A apreensão de 52 ônibus na garagem da antiga 1001, nesta quinta-feira (18), agravou a crise do transporte coletivo em São Luís e intensificou os transtornos para a população. Usuários relataram longas esperas e superlotação em pontos e terminais da capital. A retirada dos veículos ocorreu por ordem judicial de busca e apreensão, motivada pelo não pagamento do aluguel dos ônibus, reduzindo ainda mais a frota em circulação.
Em nota, o Sindicato das Empresas de Transporte de Passageiros de São Luís (SET) afirmou que a situação é reflexo direto do desequilíbrio econômico-financeiro do sistema, cuja gestão é da Prefeitura de São Luís. Segundo a entidade, a crise decorre do descumprimento de obrigações contratuais por parte da Secretaria Municipal de Trânsito e Transportes (SMTT), além de decisões judiciais que, de acordo com o sindicato, não têm sido acompanhadas da divulgação transparente dos critérios utilizados no cálculo da tarifa.

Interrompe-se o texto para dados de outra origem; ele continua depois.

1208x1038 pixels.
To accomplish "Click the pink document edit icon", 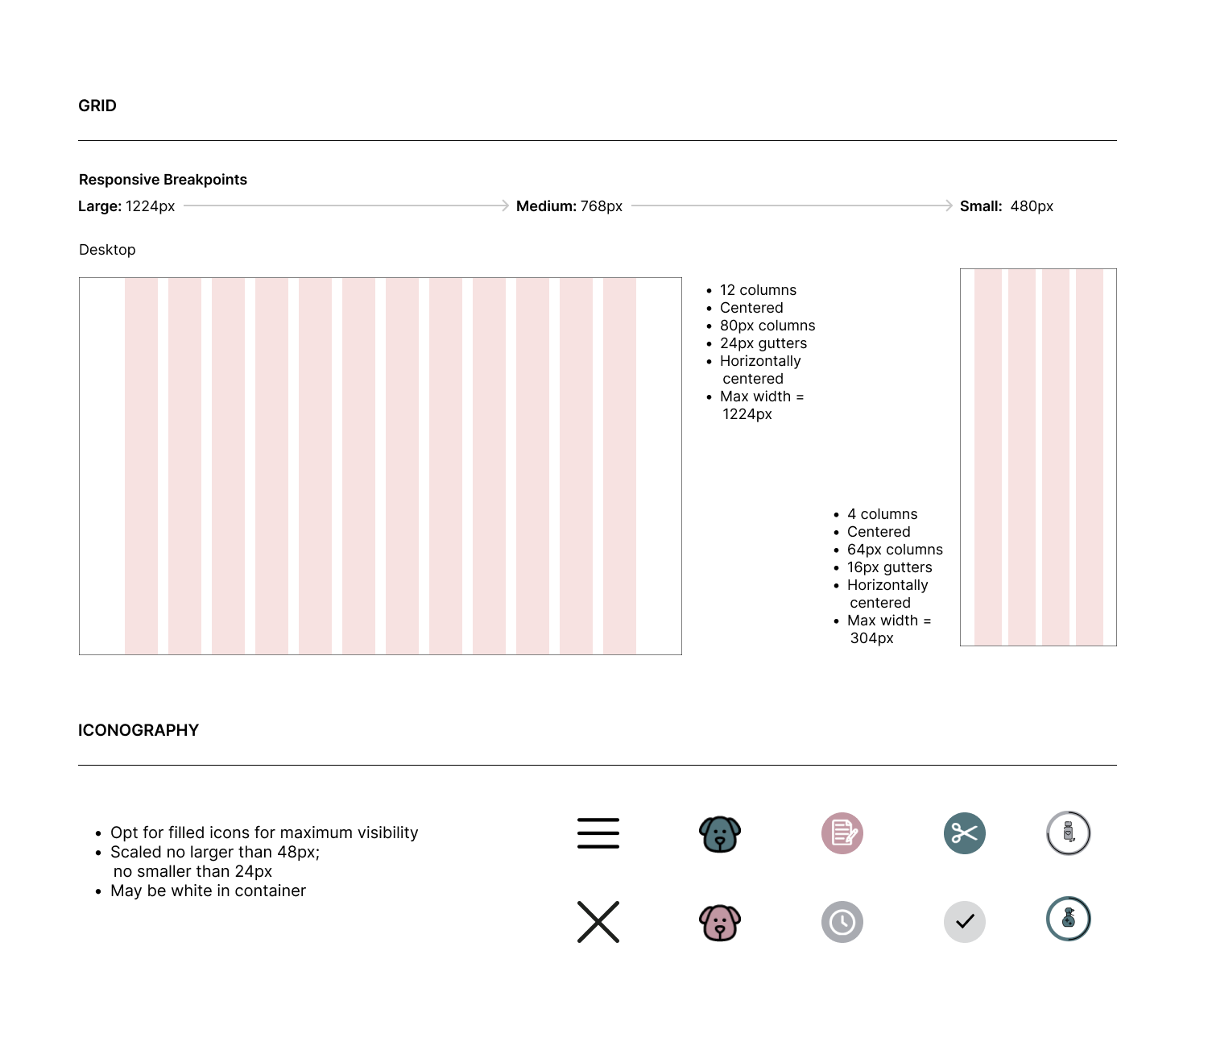I will point(842,833).
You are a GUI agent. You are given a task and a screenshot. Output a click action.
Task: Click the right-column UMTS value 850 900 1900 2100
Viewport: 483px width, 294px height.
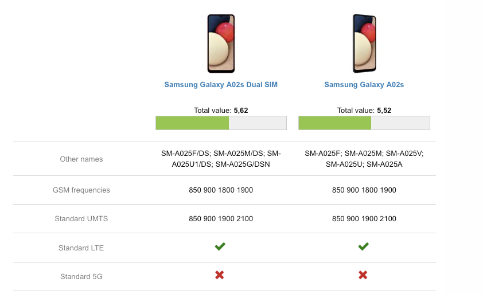click(364, 219)
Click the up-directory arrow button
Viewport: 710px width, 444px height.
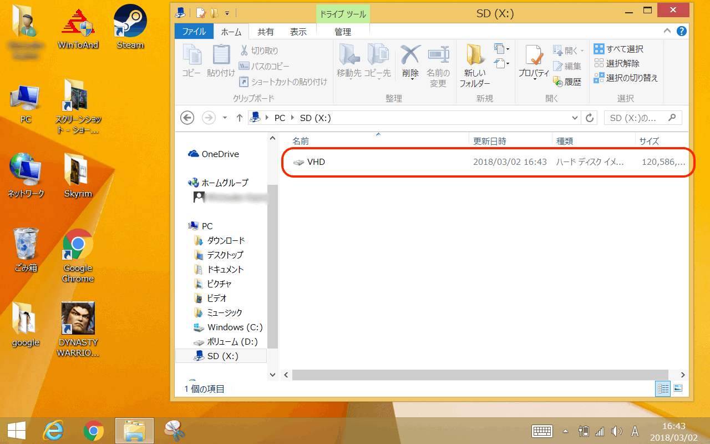coord(240,118)
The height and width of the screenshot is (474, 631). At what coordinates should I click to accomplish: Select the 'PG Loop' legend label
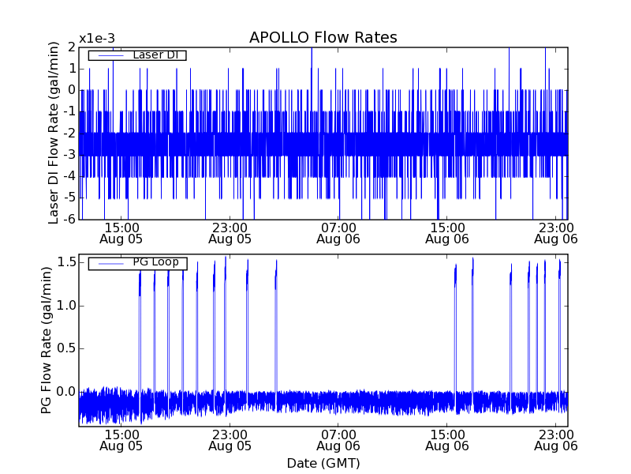click(x=155, y=262)
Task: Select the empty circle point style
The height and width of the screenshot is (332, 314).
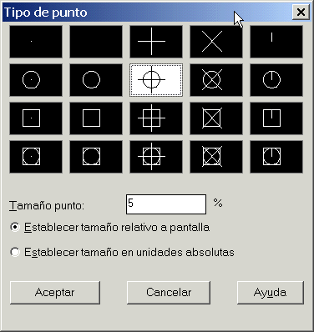Action: (x=96, y=80)
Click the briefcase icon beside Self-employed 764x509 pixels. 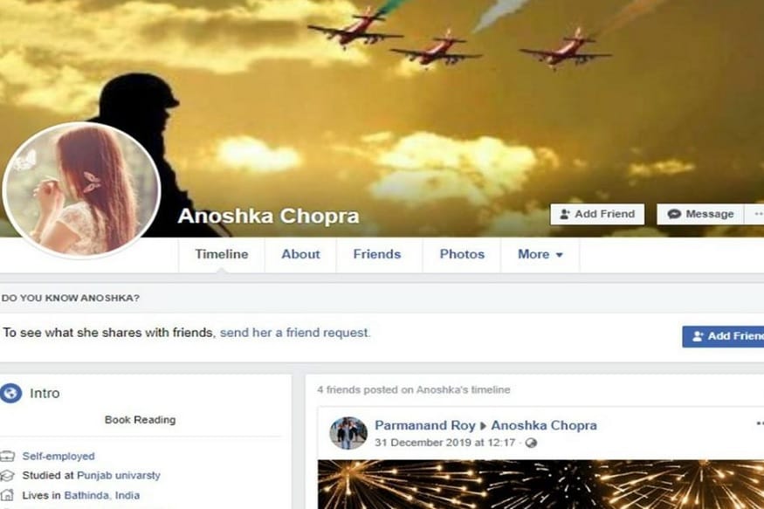(7, 457)
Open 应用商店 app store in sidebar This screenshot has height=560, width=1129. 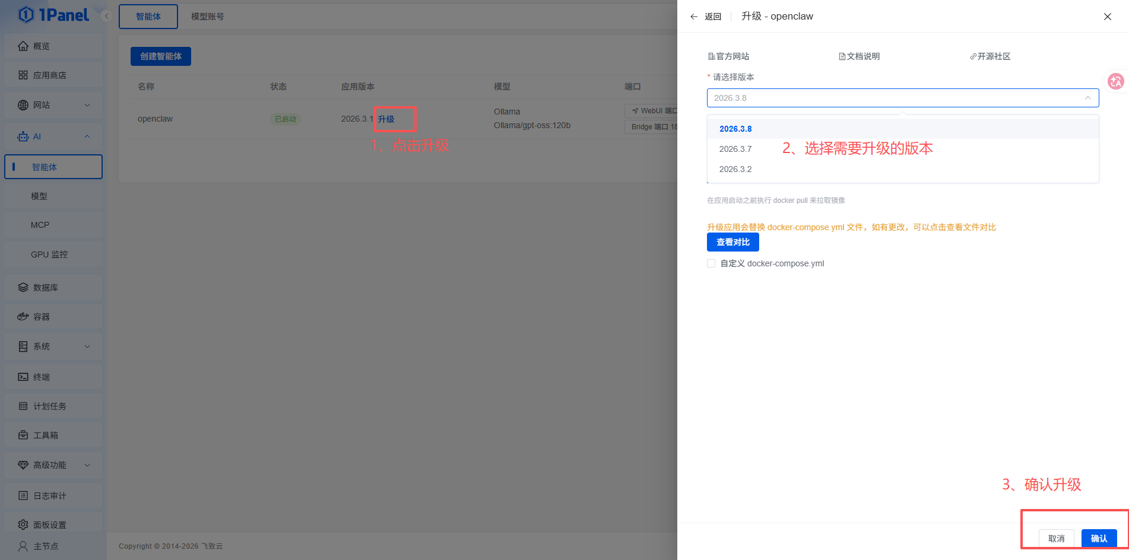pos(49,75)
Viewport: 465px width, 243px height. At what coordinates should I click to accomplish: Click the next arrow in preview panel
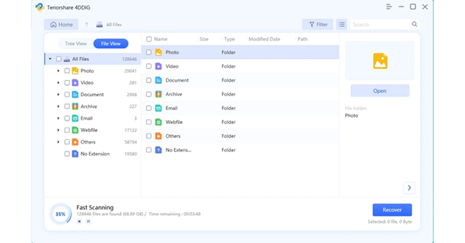coord(409,188)
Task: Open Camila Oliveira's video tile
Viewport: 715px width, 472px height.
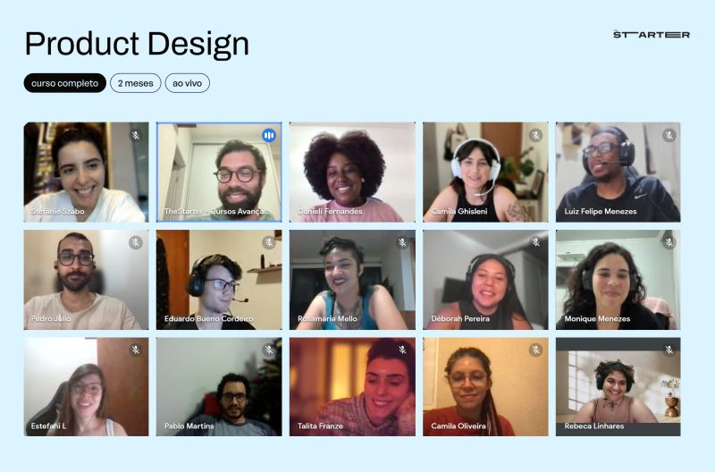Action: click(x=485, y=387)
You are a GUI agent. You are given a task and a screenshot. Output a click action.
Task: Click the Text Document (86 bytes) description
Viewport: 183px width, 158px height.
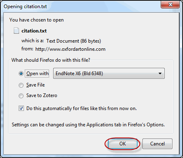tap(73, 41)
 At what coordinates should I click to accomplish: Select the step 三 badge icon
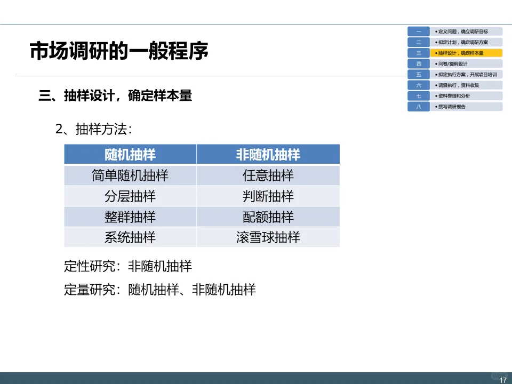click(419, 52)
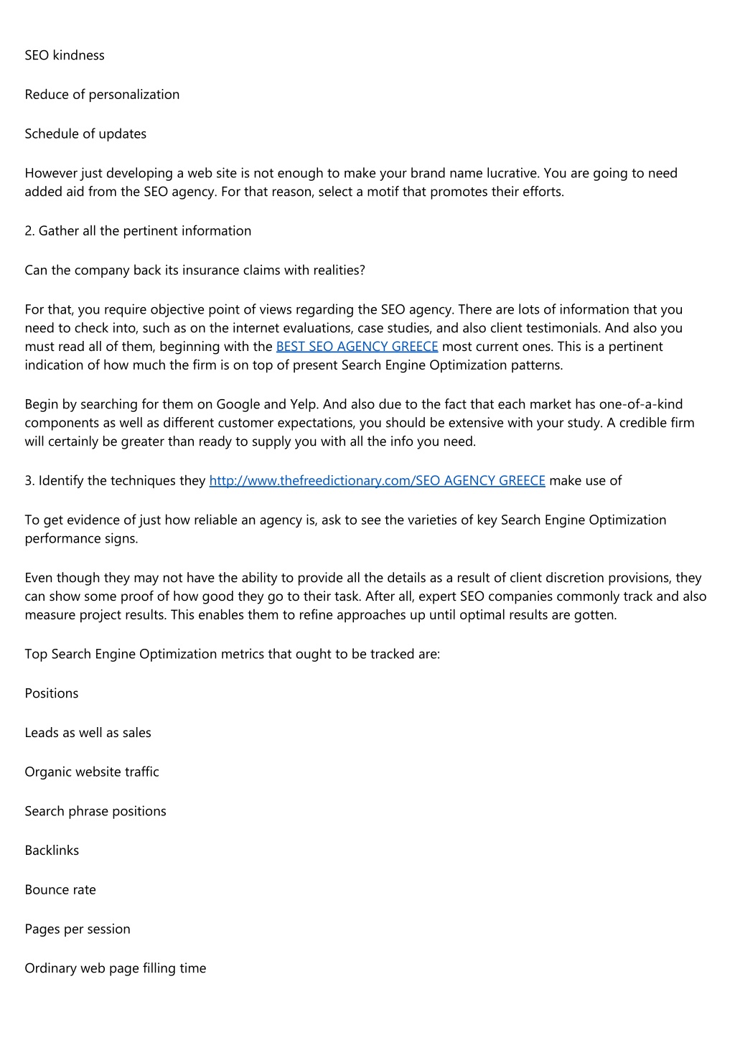The height and width of the screenshot is (1040, 735).
Task: Click paragraph starting 'Even though they may not'
Action: [x=365, y=596]
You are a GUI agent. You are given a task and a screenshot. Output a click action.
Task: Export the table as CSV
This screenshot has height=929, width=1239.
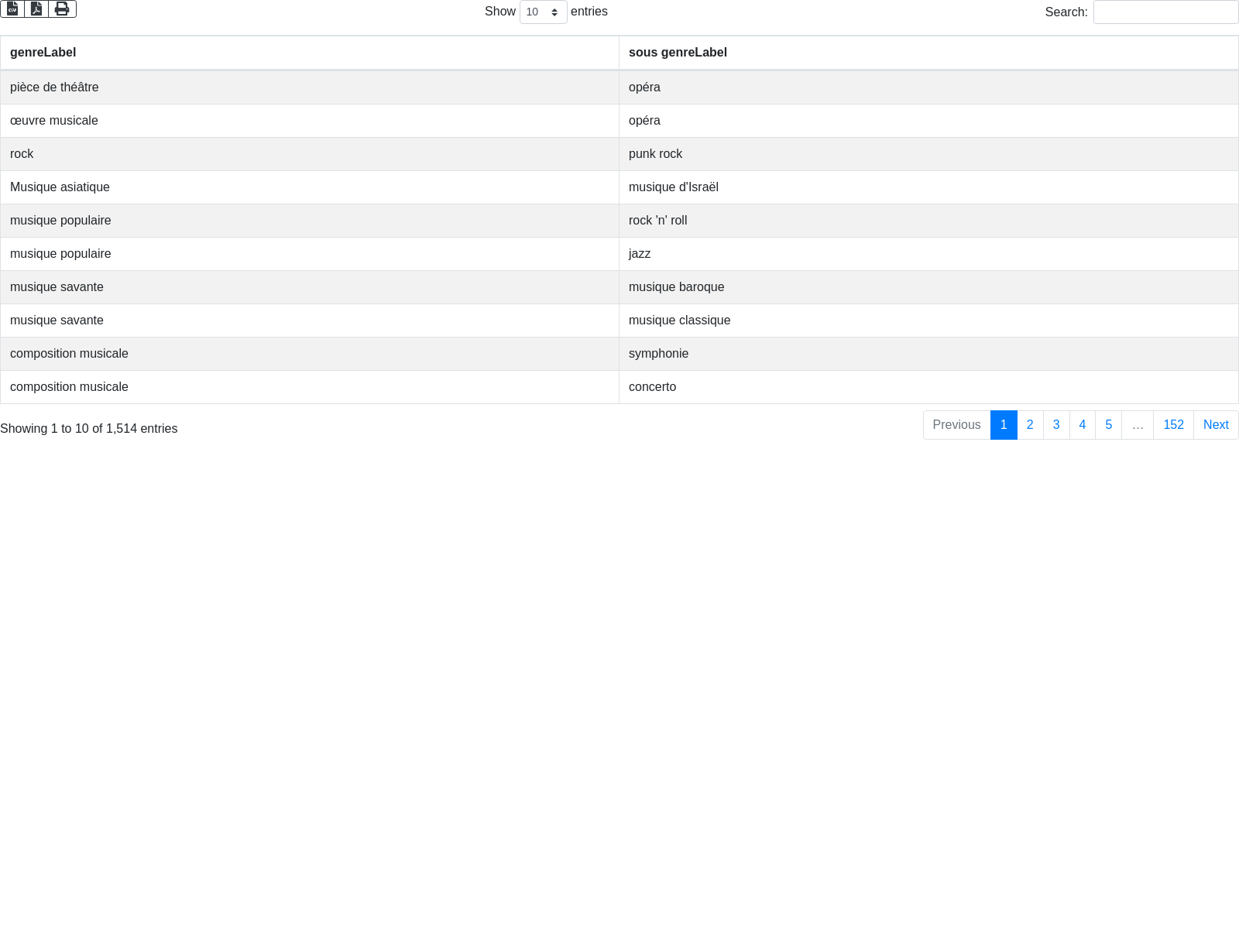coord(12,9)
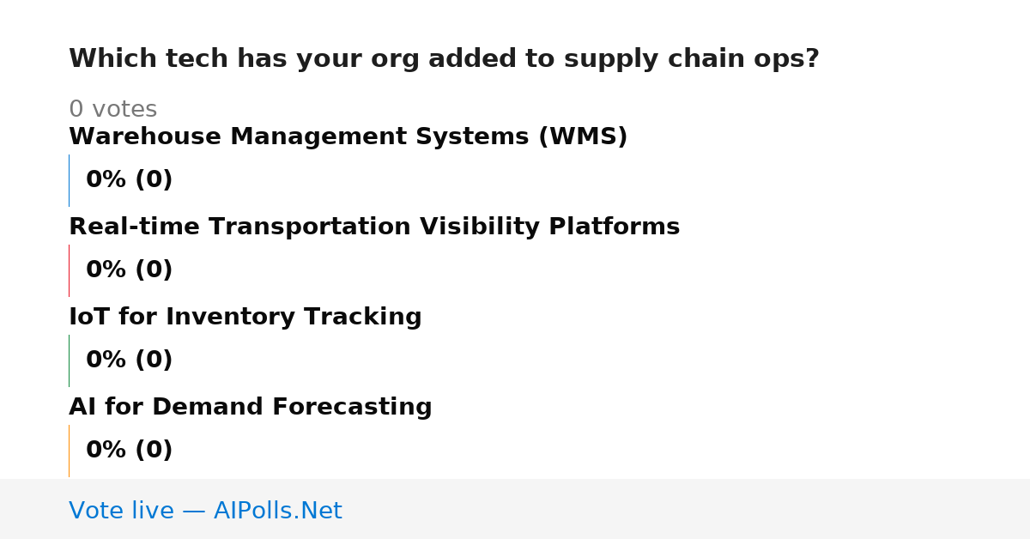Click the word AIPolls.Net in footer

pyautogui.click(x=278, y=512)
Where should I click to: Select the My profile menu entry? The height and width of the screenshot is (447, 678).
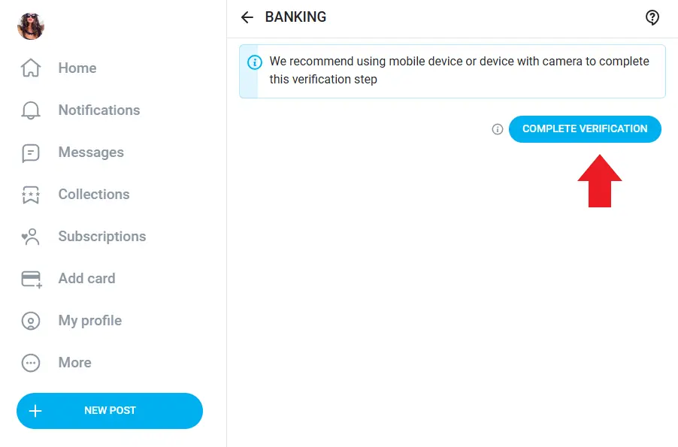point(89,320)
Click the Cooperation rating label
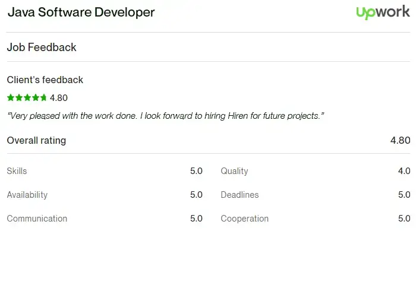The image size is (416, 297). [245, 219]
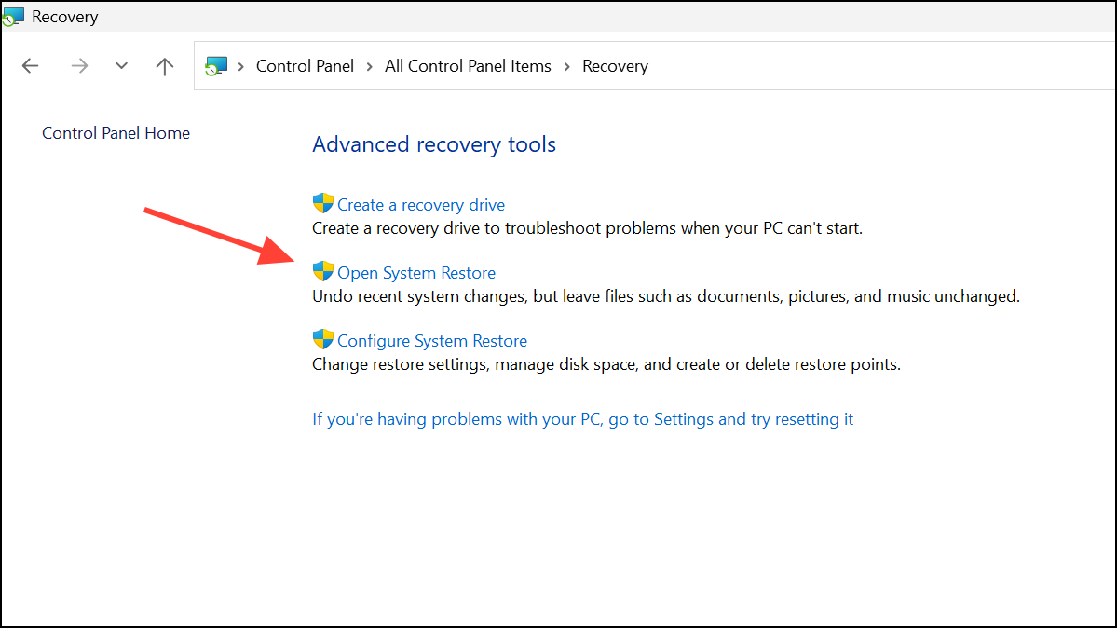Click the empty address bar area

838,65
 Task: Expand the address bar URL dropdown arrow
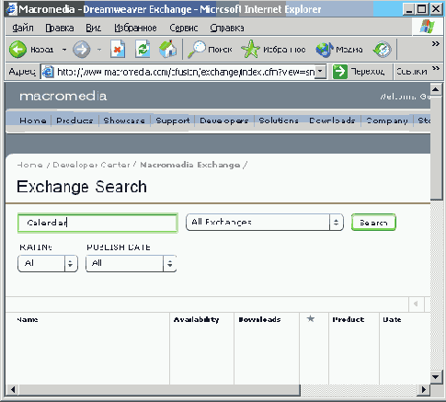point(320,72)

O SET observou ainda que a tarifa do transporte coletivo está congelada desde 2020, apesar do aumento expressivo dos custos operacionais ao longo dos últimos anos. A entidade também aponta atrasos recorrentes no pagamento do subsídio municipal e a aplicação de descontos considerados indevidos como fatores que aprofundam a crise financeira das empresas e comprometem a qualidade do serviço prestado à população.